Emeline fala de uma coisa que lhe é próxima. É francesa e estuda ecologia em Lisboa. Conhece pessoas que morreram nos atentados deste mês em Paris. “Não directamente, mas amigos de amigos e pais de amigos”, explica. Compreende que o Governo francês tenha proibido a grande marcha pelo clima na capital, mas não entende que não tenha cancelado também as grandes feiras de Natal, por exemplo. Não marchou no seu país neste domingo. Não o fará também no dia 12 de Dezembro, o dia de encerramento da Cimeira do Clima da ONU, como antes planeara. Mas vai lá estar, em Paris, para protestar contra as alterações climáticas de uma outra maneira. Está com medo? “Um bocado. Especialmente porque conheço os sítios e consigo imaginar muito bem os ataques. Mas para mim, a emergência climática está acima de tudo o resto. Não podemos deixar que o medo nos impeça de fazer o que importa.”

Os organizadores da marcha de Paris pediram que o resto do mundo marchasse por eles neste domingo, já que o Governo francês os proibiu de o fazer depois dos atentados. Foram cancelados outros 200 eventos de iniciativa civil, de concertos a palestras e protestos. Mas nem por isso houve mais gente na Marcha Global do Clima. O PÚBLICO falou com mais de uma dezena de participantes e todos disseram que já tinham decidido ir a este evento de protesto contra a imobilidade dos líderes mundiais no combate às alterações climáticas antes dos ataques em Paris. A organizadora, Bárbara Gonçalves, diz que houve mais pessoas a inscreverem-se no evento nas redes sociais.

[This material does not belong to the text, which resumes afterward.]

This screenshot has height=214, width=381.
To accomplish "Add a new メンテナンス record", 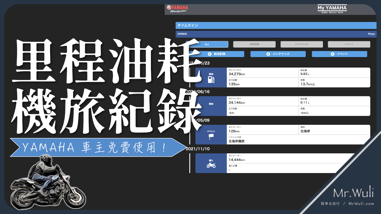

Contavam-se pouco mais de 2300 subscritores na Internet antes de a marcha começar. “Agora é saber se vêm mesmo ou se é só palavreado”, afirmou a organizadora ao PÚBLICO antes da caminhada pela Avenida Almirante Reis ter começado. Os participantes ficaram longe desse número e Bárbara admitiu alguma desilusão no final. A organização do evento, admite, foi difícil. Bárbara tem 19 anos e faz parte de uma equipa de três responsáveis e 120 voluntários, incluindo a organização Quercus. “Tenho contacto com toda a gente, mas nem todos me respondem. Faço reuniões mas nem toda a gente aparece”, reconheceu, antes da marcha.  

Os participantes são na sua maioria anti-sistema e anticapital. Há um consenso de que o Governo francês proibiu a marcha para silenciar os protestos de quem ficou de fora da cimeira do clima da ONU. É o que diz ao PÚBLICO André Silva, o deputado do Pessoas Animais e Natureza (PAN) – para além deste partido, Bloco de Esquerda e Partido Os Verdes participaram na marcha. “Parece-me um pretexto para que as pessoas não possam falar, não se possam manifestar”. É a opinião dominante. A ameaça terrorista, ouviu o PÚBLICO, não se compara à ameaça de um clima que está a morrer. Mas é a que fala mais alto.

Todos dizem que iriam à marcha de Paris se ela não tivesse sido proibida. Mesmo com algum medo. Leonor Nazaré, que entregava panfletos sobre o perigo oculto dos rastos químicos deixados por aviões, explica: “Tudo é perigoso. Era perigoso há dois meses atrás e será perigoso daqui a dois meses. É um totoloto absoluto. Nós nunca sabemos o que é que vai acontecer e as pessoas não podem funcionar com medo. Têm de continuar a fazer aquilo que querem continuar a fazer.”

De regresso a Emeline e à manifestação do dia 12. “Vou mesmo que tenha medo”, promete. Ela, afinal de contas, é uma das privilegiadas. Não faz parte do terceiro mundo: os emudecidos, apesar de serem os que mais sofrem com as mudanças do clima. O Bangladesh, lembra, está a afundar-se com a subida no nível das águas. No dia seguinte ao seu protesto cumprir-se-á um mês desde que três equipas de fundamentalistas islâmicos mataram 130 pessoas na capital francesa. “Não consigo pensar sequer em cancelar. É demasiado importante.”